[Saved entries]
— Begin —

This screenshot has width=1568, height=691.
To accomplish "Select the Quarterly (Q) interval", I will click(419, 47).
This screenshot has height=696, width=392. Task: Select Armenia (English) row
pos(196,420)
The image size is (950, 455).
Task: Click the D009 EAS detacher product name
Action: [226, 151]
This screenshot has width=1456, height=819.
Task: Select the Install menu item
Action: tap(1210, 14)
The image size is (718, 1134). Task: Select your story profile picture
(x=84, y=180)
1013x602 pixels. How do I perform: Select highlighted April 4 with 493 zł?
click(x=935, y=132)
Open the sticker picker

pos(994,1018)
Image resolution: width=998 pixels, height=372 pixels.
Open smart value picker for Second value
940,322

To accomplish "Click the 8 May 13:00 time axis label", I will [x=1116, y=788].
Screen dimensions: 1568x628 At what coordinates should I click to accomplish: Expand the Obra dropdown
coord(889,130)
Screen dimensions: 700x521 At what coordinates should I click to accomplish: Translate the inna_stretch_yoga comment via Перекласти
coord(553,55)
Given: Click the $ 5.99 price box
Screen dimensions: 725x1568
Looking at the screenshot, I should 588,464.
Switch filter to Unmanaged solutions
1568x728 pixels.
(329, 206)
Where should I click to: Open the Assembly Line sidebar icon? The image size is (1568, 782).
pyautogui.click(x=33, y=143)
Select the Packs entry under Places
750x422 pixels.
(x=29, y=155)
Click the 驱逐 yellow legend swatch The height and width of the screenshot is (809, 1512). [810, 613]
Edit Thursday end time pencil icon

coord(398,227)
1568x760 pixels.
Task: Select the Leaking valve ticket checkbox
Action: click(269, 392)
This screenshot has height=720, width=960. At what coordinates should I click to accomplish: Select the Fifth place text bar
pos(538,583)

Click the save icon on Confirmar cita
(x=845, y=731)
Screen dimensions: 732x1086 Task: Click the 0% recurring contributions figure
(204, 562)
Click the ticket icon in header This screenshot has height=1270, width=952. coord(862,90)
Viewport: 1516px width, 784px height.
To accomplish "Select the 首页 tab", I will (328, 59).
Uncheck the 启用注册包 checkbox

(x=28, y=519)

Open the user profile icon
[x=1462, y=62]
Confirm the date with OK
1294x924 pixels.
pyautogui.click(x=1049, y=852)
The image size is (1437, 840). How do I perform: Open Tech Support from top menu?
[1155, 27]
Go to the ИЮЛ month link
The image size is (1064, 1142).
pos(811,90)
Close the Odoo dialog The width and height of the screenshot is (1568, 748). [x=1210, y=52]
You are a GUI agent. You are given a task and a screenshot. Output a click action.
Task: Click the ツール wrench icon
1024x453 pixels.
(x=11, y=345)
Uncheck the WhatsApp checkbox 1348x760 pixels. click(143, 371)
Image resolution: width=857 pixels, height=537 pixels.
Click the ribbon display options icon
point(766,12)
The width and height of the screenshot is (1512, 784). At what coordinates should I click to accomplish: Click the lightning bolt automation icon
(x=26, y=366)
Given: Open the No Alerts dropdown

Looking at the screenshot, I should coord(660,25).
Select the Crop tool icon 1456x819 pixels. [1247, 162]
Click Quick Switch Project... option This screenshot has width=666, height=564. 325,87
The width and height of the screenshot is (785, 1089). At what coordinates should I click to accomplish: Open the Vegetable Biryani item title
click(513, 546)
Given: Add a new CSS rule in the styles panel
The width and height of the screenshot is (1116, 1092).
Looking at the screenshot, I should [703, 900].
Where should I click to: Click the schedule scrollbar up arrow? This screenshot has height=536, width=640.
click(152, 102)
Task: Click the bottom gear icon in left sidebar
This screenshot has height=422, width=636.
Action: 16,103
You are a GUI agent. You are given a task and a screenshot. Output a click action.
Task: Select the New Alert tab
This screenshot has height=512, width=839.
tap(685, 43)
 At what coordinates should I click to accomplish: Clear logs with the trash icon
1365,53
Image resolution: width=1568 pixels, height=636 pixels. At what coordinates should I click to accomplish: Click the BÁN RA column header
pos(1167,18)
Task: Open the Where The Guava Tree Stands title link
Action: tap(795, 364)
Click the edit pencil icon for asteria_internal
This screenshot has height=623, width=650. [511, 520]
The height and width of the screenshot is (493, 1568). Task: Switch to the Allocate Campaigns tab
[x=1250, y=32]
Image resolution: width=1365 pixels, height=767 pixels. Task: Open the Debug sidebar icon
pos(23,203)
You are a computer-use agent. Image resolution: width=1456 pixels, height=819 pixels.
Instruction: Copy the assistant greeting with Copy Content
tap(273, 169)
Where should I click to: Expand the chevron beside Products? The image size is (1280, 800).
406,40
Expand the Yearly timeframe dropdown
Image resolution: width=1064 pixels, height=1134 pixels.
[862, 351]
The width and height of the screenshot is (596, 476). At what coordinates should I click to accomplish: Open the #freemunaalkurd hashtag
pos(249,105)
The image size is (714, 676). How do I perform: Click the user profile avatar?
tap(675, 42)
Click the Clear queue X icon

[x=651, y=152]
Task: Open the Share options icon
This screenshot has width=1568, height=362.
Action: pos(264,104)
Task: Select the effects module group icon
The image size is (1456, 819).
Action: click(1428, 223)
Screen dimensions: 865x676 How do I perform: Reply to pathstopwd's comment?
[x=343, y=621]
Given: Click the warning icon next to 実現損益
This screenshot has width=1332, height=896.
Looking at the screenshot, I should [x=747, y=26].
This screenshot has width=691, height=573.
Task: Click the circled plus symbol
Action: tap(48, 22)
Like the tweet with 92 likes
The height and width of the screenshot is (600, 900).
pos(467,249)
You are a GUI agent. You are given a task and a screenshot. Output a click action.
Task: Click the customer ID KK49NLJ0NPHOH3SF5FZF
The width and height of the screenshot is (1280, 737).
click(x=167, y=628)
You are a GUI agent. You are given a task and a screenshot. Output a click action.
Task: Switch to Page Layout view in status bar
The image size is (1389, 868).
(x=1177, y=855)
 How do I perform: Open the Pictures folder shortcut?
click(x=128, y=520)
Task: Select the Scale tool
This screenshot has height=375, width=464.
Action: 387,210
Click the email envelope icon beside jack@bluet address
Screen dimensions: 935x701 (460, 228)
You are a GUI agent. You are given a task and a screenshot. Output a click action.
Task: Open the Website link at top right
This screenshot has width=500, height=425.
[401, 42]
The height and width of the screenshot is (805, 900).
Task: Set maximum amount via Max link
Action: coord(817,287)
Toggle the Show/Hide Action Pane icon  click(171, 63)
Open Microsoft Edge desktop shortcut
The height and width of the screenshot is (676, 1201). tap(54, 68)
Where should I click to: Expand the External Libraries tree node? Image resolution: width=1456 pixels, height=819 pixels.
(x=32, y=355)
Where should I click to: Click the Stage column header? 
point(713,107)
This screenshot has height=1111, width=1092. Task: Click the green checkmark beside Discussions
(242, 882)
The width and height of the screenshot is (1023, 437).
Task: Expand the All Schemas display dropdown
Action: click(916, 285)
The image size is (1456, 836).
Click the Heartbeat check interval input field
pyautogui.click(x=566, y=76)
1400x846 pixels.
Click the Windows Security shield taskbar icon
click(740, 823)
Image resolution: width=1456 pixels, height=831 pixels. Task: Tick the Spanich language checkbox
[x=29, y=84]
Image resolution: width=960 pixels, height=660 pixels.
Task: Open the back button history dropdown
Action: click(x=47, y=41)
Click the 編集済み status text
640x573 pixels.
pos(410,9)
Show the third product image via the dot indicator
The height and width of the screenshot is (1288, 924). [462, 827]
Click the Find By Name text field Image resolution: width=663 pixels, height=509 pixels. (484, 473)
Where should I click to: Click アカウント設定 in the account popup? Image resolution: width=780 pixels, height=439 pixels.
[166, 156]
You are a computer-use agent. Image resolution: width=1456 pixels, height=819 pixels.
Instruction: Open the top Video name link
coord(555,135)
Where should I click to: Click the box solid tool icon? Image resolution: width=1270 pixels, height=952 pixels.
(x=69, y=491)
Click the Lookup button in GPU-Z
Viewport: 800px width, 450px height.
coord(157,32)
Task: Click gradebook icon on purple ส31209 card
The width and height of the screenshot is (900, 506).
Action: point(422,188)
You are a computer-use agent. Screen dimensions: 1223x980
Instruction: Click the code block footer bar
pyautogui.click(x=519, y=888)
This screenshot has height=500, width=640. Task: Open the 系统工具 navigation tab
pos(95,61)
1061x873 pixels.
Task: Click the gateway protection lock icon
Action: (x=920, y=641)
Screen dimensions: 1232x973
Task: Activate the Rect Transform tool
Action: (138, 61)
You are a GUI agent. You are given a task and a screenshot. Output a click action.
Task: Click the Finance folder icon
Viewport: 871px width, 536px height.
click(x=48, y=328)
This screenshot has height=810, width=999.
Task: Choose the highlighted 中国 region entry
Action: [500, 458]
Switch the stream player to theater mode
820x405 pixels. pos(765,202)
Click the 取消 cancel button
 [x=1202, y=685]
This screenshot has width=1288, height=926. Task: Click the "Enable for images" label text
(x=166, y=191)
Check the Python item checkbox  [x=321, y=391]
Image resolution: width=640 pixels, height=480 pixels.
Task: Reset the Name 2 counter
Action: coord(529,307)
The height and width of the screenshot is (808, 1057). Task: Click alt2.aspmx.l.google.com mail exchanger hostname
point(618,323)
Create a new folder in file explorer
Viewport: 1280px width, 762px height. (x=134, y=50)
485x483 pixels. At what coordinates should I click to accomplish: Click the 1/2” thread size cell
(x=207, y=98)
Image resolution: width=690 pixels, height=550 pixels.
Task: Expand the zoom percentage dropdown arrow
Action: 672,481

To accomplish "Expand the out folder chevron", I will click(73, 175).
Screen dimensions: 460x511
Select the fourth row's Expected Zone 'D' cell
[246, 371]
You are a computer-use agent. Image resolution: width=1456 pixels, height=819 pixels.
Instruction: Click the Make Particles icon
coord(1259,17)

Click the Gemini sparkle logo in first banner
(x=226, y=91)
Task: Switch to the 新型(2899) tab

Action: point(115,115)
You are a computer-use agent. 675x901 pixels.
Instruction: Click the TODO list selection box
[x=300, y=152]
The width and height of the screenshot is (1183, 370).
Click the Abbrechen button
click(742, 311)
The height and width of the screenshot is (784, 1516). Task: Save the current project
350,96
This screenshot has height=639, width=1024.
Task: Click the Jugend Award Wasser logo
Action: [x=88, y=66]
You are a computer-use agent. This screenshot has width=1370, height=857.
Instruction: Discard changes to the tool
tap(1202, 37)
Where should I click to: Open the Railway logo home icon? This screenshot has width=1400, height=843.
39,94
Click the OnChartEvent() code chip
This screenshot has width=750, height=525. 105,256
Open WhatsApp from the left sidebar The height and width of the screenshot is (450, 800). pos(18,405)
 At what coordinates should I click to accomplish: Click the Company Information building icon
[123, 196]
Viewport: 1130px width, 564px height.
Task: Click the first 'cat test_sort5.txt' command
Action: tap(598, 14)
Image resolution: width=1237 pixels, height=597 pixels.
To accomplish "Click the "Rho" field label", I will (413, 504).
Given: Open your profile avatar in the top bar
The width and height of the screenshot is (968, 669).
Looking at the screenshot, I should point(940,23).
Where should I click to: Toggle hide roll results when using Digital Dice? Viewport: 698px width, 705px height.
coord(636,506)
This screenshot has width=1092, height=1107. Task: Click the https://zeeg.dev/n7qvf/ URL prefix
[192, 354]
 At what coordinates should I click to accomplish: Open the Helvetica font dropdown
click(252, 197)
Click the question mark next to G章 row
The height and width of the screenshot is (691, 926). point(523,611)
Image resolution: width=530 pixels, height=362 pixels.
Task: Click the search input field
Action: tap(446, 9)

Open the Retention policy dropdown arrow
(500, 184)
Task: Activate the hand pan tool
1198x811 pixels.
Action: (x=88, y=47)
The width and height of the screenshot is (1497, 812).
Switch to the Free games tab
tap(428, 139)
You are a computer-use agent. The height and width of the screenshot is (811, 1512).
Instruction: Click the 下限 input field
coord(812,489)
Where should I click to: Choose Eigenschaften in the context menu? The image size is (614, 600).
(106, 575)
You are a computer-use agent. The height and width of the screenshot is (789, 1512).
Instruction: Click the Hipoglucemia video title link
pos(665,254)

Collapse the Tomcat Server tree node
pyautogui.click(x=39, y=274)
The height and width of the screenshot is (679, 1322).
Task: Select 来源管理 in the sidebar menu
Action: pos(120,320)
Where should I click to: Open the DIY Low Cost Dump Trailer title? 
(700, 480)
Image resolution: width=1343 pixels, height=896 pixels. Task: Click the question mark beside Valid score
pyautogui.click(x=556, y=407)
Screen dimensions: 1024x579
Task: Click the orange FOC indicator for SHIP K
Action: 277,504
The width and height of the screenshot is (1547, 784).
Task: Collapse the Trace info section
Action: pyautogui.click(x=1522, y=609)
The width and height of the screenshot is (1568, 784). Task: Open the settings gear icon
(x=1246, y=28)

— End —

WHAT IS NEEDED
Please rewrite the entries above, starting with the line that contains "Uncheck the WhatsApp" and going on through the line that contains "point(766,12)", with the requests kept as they are and every coordinate in the answers multiplied by 2.5 and rounded to a whole number, halves rounded up. Give only those lines.

EXERCISE OUTPUT
Uncheck the WhatsApp checkbox 1348x760 pixels. click(358, 928)
Image resolution: width=857 pixels, height=537 pixels.
Click the ribbon display options icon
point(1915,30)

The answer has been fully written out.